His face, already white, had become whiter still. "We must kill humans to survive?"

"I did not say kill, but that is the general idea, yes. Why?" I cocked my head. "It is not so unlike your former life. You were a fighter, were you not? Did you not kill other humans in order to protect your people?"

"Well, yes. But this is somehow..."

"Different?" I supplied. He nodded. "I understand. But you will get used to it."

He held up his hand and motioned for me to say no more. He bit his thumbnail as he tried to digest everything I told him. "Wait," he blurted out. "You said we didn't have to kill. What do you mean?"

"It is possible to drink from a human without killing them." He opened his mouth to say something. "But," I interrupted, "that will be very difficult for you to do in the beginning. You won't be able to help yourself."

He sagged. I was becoming worried that the vigour I had seen in him yesterday had disappeared. I truly hoped it wasn't so. I tried to cheer him up. "Just think of them as your enemies. When you were alive, you had no qualms about killing in order to protect your people. Now you must kill them to survive."

"Why did you choose me?" he asked suddenly. The change of topic fazed me momentarily, but I gathered that he didn't want to think about killing anymore at the moment.

"I told you, I was bored and you interested me."

"How did you find me?"

"I was watching all of the men when the battle started. I sat in the trees," I waved my hand up at the overarching tree branches above our heads, "unnoticed by any of you. As the numbers dwindled, you and a few others were all that was left, and you caught my eye. You were like a god, the way you fought. I was in awe watching you."

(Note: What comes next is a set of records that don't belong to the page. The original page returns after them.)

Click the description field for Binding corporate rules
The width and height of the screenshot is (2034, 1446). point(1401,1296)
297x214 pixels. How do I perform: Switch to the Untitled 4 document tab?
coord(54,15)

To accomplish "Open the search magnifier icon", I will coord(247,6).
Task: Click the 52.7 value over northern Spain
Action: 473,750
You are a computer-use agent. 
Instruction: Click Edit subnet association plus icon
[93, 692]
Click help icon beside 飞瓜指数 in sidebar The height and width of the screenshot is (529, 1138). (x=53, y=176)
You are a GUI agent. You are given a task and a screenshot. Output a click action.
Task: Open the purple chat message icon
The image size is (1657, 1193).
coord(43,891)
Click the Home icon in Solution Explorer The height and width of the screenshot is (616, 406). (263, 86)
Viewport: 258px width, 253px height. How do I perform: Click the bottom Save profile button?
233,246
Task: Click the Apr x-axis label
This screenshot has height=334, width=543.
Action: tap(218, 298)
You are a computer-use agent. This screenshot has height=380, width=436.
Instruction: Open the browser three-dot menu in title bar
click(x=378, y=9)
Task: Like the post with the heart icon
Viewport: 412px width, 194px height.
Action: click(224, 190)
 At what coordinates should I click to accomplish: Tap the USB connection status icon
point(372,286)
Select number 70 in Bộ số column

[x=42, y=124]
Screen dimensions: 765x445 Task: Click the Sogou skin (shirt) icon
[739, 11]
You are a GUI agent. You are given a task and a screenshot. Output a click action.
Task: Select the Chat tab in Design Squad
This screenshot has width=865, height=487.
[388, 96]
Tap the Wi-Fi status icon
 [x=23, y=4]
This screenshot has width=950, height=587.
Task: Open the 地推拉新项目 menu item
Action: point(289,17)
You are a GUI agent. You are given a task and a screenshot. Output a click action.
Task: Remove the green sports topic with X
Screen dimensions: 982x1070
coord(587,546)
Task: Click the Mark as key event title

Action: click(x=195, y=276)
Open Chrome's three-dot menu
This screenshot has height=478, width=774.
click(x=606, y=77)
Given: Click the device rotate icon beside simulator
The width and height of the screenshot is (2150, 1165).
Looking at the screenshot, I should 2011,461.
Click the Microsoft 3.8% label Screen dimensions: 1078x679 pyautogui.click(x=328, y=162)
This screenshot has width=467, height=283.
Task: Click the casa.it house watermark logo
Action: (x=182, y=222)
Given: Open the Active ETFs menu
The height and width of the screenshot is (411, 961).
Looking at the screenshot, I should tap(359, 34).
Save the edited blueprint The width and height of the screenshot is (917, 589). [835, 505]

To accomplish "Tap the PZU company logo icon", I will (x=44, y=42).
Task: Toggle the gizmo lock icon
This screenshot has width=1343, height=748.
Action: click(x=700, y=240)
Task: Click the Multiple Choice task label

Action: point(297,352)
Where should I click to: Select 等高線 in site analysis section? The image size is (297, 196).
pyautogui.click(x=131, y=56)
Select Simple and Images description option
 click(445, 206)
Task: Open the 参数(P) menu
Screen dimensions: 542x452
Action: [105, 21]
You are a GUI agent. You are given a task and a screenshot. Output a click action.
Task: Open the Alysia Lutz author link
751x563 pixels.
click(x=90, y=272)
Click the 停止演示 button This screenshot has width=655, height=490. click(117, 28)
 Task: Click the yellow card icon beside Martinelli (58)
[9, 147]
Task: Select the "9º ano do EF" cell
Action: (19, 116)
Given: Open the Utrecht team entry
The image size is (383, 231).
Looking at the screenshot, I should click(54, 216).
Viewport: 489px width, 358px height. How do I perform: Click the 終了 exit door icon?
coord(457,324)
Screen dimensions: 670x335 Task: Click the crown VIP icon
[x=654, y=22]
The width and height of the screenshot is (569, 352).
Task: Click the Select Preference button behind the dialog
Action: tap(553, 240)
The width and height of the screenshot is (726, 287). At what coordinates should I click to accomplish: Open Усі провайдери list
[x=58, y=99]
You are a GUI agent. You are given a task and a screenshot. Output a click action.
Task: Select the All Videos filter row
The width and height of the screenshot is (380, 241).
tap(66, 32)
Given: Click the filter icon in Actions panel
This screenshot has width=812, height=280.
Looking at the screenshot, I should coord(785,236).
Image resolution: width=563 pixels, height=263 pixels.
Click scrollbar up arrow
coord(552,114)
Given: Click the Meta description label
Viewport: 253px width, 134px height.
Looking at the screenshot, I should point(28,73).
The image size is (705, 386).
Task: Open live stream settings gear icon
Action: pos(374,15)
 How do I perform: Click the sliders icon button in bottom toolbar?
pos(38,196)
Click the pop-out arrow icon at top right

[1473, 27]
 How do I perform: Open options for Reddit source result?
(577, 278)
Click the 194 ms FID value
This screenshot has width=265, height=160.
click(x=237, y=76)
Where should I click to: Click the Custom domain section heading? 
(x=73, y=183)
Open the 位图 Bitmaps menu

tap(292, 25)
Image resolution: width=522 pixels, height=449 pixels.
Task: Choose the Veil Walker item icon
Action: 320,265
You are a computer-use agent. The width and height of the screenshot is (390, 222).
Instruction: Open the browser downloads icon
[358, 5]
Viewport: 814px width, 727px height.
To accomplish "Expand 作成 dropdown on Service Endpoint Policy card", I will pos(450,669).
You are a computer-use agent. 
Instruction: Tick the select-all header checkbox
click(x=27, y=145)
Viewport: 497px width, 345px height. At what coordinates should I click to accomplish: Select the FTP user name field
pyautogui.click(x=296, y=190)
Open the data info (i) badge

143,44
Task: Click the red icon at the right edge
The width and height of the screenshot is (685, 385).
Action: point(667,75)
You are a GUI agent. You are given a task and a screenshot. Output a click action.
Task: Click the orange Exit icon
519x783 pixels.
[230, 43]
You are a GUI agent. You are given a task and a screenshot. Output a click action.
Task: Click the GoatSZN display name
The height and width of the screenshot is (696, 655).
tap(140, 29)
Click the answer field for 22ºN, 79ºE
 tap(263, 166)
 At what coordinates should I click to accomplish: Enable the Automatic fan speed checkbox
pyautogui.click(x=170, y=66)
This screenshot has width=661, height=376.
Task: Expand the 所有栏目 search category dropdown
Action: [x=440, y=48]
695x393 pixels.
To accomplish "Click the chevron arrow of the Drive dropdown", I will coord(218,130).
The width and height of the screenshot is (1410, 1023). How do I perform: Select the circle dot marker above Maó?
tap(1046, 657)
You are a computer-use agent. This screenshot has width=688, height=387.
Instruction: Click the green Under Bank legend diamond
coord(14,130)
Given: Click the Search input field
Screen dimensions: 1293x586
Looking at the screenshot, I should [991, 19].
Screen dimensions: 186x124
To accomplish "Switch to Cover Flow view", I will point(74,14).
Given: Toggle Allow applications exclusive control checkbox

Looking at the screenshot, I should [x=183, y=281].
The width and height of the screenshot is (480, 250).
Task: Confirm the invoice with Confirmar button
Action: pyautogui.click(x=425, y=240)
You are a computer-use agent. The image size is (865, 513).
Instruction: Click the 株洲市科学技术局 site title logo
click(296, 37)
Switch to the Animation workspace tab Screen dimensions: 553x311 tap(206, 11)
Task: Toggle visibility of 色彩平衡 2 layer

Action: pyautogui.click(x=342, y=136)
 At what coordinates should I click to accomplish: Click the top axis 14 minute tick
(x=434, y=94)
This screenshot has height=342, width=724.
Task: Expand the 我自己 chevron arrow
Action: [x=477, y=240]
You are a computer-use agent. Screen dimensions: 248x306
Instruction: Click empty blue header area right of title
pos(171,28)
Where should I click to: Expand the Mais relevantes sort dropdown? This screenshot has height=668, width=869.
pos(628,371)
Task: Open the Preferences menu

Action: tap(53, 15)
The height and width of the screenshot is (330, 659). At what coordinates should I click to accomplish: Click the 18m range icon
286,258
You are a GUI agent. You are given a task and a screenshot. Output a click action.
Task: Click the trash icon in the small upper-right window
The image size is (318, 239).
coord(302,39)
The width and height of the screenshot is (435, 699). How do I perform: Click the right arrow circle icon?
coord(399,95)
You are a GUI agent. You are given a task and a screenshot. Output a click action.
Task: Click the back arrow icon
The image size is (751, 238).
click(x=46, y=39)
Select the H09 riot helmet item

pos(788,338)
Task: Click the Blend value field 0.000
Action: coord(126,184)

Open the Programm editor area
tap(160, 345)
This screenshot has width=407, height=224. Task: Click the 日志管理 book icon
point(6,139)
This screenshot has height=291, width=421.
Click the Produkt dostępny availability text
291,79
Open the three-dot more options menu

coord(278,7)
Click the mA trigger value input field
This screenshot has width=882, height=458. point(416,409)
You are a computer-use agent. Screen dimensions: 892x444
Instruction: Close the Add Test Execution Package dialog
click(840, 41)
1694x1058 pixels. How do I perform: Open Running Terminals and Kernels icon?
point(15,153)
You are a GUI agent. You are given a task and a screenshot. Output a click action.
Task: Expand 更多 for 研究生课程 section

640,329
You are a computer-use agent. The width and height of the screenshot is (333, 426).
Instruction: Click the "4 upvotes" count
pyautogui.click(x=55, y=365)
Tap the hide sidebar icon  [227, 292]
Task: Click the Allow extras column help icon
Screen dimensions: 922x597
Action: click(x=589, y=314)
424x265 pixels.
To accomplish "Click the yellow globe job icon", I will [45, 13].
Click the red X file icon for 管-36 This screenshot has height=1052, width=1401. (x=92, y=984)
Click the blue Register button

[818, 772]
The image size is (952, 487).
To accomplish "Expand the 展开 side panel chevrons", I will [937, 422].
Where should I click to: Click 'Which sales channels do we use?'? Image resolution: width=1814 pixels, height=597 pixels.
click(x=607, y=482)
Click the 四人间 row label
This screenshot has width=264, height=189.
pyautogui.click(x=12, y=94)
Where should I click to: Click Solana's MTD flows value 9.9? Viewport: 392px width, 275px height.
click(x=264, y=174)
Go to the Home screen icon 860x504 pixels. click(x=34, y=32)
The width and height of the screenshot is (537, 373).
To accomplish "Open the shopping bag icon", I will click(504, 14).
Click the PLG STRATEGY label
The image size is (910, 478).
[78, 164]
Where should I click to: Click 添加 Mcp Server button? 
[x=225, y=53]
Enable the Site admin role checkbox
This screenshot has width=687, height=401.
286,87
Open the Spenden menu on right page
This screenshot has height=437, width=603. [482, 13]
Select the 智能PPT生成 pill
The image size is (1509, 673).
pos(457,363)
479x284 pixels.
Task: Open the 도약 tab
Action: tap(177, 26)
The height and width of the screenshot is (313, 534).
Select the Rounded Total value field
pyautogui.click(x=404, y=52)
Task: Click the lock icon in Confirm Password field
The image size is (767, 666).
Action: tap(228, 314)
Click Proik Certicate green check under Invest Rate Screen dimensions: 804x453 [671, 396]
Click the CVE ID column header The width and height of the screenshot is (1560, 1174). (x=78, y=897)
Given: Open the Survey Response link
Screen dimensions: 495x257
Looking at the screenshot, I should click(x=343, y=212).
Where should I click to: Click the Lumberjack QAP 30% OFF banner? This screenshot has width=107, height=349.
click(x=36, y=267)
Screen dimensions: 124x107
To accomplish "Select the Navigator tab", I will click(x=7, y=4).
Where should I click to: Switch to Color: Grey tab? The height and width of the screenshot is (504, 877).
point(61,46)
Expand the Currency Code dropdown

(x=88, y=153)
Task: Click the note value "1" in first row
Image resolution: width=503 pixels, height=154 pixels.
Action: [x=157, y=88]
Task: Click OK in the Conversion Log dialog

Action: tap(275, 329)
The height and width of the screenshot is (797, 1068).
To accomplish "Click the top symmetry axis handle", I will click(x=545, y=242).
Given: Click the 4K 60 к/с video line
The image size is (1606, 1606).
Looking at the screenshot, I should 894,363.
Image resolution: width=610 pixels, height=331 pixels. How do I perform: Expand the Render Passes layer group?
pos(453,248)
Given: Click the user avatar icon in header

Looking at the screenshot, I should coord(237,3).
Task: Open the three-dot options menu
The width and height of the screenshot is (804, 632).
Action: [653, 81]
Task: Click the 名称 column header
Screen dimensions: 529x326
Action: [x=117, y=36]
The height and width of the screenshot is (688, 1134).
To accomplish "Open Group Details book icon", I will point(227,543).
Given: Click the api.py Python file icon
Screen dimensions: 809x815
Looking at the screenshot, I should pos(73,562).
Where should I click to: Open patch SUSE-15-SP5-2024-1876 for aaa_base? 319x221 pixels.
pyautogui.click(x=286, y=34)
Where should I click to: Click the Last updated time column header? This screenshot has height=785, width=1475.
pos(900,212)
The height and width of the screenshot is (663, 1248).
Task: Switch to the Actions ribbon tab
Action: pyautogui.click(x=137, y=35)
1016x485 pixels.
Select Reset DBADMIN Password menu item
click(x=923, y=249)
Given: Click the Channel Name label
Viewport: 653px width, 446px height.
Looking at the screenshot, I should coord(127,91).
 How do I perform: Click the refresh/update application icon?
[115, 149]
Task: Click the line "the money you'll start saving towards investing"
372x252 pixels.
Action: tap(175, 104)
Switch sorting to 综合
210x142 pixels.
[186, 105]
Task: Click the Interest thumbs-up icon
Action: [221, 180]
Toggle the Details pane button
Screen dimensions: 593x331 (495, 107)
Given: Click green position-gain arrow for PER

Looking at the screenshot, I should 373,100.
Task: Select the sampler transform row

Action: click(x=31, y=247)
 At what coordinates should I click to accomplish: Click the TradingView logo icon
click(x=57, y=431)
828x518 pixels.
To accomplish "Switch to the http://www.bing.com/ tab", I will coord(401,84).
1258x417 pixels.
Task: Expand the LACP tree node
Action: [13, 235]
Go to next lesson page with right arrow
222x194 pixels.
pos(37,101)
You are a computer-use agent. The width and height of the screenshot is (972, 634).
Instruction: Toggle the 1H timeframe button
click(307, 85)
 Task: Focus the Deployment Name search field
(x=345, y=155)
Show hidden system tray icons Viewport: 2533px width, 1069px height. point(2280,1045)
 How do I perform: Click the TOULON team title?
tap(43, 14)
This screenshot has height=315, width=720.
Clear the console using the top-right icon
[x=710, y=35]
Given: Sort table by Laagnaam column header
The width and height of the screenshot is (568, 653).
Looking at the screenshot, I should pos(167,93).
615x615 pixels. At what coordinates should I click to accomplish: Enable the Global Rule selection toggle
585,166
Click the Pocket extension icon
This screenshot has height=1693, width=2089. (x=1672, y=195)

He was silent for some time. The fire popped, sending sparks into the air. "I saw you," he murmured as he stared into the fire.

"What?"

"I saw you." His eyes returned to my face. "When I was hurt and being carried away. I saw you in the trees. I thought perhaps you were just a bird or that pain had skewed my vision. But it was you, wasn't it?"

I nodded. Then I got up. "You need to feed," I said.

"What?"

"You need to feed." I offered him my hand, which he took reluctantly. "We have wasted too much time talking, and if you don't feed now it will become much worse later." I pulled him towards the east, which would take us to the closest village. It would be a long walk. He followed without much protest, though I could tell he was unhappy with the idea.

After a few hours I could hear the quiet noises of a sleeping village. "Almost there," I told him. He had let me drag him here without complaining, but now he stopped cold.

"Why are you making me do this?" he asked despairingly.

"Because you have no choice. This is your nature."

"What if I don't want to?"

I growled at him, letting him see my fangs clearly. "Then I will make you." He inhaled sharply, and I stopped growling. "I do not want to force you. I want to teach you, so that you will learn to enjoy it." I lifted my hand to him again. "Come my child, let me teach you." He wrapped his hand around mine unwillingly, and I guided him towards the first heartbeat that I thought suitable for him. I truly did want his first lesson to a pleasurable one.